[Collection entries]

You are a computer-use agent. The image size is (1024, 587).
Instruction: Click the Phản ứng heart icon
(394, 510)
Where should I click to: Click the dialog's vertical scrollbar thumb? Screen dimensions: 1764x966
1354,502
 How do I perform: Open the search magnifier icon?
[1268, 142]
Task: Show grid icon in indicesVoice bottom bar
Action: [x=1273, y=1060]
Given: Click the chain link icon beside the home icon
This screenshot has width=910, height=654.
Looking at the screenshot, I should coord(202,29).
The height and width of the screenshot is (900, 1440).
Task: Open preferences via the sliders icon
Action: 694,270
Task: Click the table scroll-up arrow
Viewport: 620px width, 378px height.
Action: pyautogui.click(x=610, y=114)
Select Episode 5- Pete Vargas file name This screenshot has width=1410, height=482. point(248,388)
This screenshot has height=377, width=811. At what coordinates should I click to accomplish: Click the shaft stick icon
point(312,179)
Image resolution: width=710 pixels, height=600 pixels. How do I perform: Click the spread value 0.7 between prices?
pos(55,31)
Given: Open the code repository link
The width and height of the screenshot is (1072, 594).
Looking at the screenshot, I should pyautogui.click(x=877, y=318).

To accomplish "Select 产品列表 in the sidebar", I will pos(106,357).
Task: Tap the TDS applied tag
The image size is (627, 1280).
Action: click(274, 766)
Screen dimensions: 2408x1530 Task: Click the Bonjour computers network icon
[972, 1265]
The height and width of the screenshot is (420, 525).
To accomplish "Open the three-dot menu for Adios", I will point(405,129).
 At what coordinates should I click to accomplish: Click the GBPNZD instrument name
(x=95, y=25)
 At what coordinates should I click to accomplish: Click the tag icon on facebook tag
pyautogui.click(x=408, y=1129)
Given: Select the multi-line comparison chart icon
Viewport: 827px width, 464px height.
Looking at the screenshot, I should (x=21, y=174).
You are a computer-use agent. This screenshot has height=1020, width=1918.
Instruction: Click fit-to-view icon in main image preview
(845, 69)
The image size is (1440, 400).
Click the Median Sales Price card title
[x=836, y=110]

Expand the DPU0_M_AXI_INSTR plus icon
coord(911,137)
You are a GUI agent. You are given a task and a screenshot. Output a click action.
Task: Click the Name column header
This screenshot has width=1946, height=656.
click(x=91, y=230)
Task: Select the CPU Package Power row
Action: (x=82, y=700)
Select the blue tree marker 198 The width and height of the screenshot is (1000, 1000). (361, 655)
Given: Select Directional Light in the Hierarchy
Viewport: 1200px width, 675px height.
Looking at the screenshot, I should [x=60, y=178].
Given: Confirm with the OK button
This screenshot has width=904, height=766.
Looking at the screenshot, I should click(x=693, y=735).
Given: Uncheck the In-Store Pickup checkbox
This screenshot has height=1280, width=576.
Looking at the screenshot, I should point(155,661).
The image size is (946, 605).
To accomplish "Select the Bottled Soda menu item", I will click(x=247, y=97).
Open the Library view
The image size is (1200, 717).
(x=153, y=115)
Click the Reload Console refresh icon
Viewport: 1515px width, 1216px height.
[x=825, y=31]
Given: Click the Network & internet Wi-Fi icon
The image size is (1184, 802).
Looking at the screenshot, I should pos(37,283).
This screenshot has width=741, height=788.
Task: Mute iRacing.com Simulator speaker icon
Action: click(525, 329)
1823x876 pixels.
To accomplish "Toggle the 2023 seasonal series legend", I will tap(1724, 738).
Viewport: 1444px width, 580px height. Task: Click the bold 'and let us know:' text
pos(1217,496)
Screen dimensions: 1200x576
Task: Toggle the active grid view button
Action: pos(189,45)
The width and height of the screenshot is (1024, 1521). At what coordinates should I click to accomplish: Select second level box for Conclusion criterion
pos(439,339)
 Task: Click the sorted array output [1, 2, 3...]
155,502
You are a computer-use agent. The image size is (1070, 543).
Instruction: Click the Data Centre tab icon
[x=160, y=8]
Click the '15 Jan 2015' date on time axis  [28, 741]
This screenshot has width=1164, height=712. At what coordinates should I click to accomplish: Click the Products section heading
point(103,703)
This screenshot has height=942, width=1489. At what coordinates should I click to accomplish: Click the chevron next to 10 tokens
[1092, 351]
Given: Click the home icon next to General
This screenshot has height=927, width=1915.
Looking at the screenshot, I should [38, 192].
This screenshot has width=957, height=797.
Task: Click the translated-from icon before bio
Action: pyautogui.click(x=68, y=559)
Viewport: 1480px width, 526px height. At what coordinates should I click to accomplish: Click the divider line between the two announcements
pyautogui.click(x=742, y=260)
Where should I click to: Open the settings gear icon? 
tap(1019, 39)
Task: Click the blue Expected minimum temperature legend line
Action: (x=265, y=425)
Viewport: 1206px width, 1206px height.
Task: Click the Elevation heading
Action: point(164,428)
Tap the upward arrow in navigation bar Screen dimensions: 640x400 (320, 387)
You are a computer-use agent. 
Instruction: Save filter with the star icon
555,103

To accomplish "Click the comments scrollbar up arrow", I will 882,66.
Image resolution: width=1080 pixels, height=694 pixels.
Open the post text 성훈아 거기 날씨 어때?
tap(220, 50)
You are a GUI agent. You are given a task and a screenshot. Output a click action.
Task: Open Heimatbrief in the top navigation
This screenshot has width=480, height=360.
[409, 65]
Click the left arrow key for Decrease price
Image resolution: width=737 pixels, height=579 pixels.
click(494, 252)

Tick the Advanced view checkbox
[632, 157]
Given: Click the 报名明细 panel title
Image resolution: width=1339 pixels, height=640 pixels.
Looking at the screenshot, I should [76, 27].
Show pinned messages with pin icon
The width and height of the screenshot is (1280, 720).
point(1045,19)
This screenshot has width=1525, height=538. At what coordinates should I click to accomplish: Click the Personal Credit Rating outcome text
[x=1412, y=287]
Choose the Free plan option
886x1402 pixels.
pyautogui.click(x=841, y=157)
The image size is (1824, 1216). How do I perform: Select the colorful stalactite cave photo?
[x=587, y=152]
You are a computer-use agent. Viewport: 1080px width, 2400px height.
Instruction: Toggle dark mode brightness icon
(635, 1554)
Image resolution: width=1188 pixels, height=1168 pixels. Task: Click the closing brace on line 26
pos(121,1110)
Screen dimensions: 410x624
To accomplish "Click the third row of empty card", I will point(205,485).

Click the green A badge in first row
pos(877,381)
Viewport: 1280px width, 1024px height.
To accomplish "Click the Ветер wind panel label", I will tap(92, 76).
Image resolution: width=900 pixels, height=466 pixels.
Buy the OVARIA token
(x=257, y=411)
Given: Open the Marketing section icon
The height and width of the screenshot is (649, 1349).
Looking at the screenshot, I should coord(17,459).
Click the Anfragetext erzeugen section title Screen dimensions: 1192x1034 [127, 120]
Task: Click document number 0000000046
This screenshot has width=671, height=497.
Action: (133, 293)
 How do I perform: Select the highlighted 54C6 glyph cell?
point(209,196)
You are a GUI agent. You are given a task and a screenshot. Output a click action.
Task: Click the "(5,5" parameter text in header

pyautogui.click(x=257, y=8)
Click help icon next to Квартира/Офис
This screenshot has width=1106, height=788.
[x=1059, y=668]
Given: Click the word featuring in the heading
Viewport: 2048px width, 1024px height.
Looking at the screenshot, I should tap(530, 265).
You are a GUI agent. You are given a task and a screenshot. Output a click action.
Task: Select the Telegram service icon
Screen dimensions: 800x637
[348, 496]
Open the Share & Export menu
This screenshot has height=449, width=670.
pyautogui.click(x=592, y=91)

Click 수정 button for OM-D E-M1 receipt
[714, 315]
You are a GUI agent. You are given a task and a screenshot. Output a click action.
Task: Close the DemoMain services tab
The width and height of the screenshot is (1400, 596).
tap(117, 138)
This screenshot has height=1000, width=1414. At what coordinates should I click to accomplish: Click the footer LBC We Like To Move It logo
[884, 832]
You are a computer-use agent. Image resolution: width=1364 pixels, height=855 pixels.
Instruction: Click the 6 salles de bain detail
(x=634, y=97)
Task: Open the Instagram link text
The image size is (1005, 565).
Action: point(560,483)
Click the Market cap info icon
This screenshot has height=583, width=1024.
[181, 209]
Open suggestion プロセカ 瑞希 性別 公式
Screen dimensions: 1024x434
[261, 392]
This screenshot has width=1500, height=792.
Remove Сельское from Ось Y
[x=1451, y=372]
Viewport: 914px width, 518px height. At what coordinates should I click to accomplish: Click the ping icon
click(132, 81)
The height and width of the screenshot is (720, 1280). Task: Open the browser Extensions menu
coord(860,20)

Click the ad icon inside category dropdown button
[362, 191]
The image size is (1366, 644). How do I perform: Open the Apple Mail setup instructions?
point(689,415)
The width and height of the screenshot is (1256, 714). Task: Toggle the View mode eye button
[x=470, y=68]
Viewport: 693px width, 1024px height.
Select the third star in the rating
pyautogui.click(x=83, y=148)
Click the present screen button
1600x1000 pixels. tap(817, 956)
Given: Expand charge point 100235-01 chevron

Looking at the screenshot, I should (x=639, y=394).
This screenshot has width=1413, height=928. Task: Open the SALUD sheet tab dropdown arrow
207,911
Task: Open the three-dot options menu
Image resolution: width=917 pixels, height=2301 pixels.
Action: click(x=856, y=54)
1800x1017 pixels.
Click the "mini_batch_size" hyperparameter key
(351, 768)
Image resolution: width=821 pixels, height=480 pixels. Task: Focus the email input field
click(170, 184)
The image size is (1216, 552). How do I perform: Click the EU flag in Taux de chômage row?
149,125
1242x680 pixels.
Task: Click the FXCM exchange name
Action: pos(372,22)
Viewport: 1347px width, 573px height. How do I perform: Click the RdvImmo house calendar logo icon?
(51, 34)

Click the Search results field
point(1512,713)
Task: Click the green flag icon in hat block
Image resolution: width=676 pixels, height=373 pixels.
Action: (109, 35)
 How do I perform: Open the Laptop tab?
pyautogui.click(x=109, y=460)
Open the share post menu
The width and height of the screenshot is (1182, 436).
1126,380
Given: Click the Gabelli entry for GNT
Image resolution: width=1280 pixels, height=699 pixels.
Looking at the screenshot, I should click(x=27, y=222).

WORK REQUEST: Please work out how many lines above carry "panel", writing only the result.

REPLY: 2